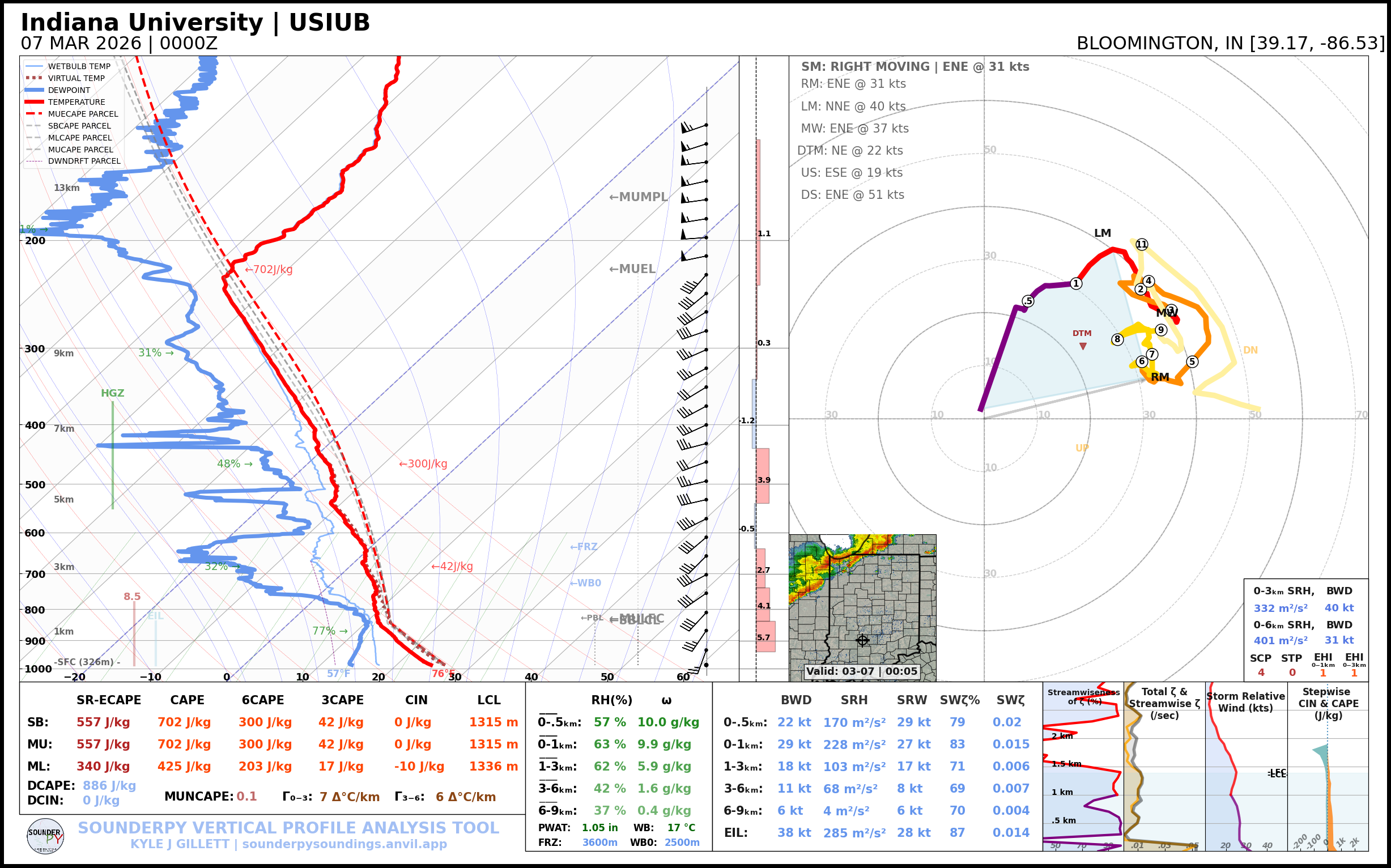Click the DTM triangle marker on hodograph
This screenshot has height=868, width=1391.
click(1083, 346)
..........
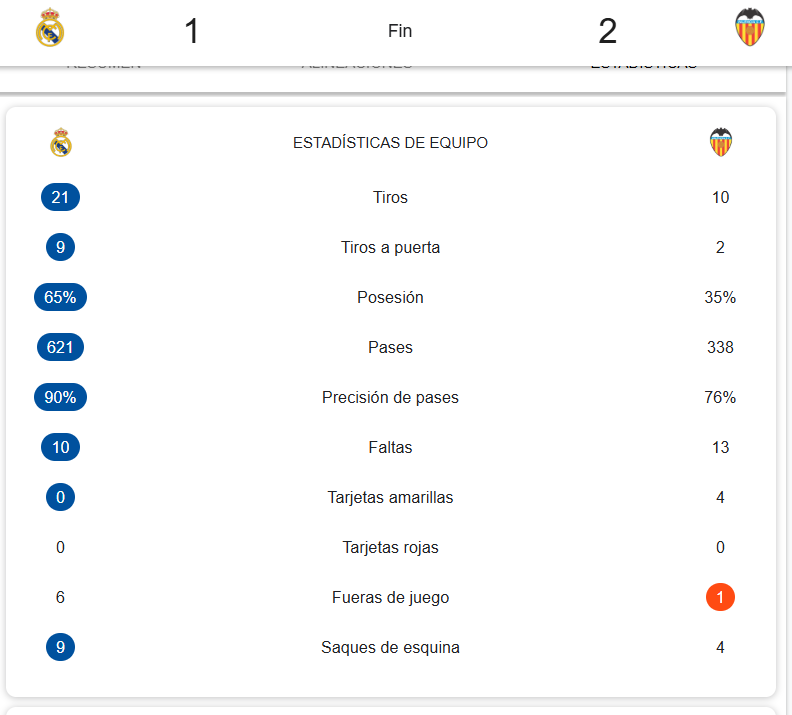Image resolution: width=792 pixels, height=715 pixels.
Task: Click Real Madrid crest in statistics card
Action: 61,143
..........
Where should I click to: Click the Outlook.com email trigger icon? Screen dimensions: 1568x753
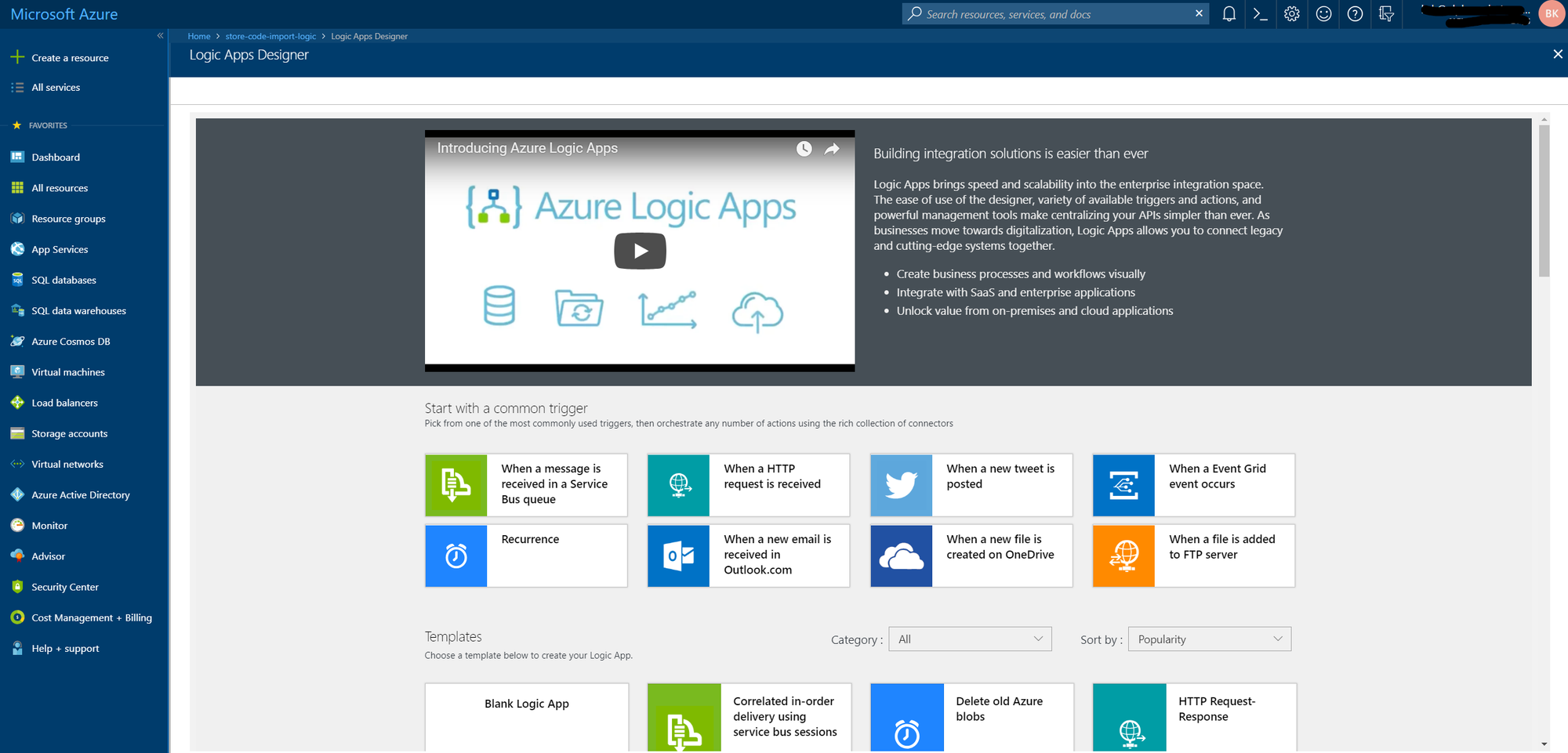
..........
Lay out the lines from the one containing "Click the DTM triangle marker on hodograph" up to and including the one containing "click(1083, 346)" as a Markdown table with the columns Row and Line, numbering each row and skipping blank lines. Leave the pictures out of the answer.

Exercise answer =>
| Row | Line |
|---|---|
| 1 | Click the DTM triangle marker on hodograph |
| 2 | This screenshot has height=868, width=1391. |
| 3 | click(1083, 346) |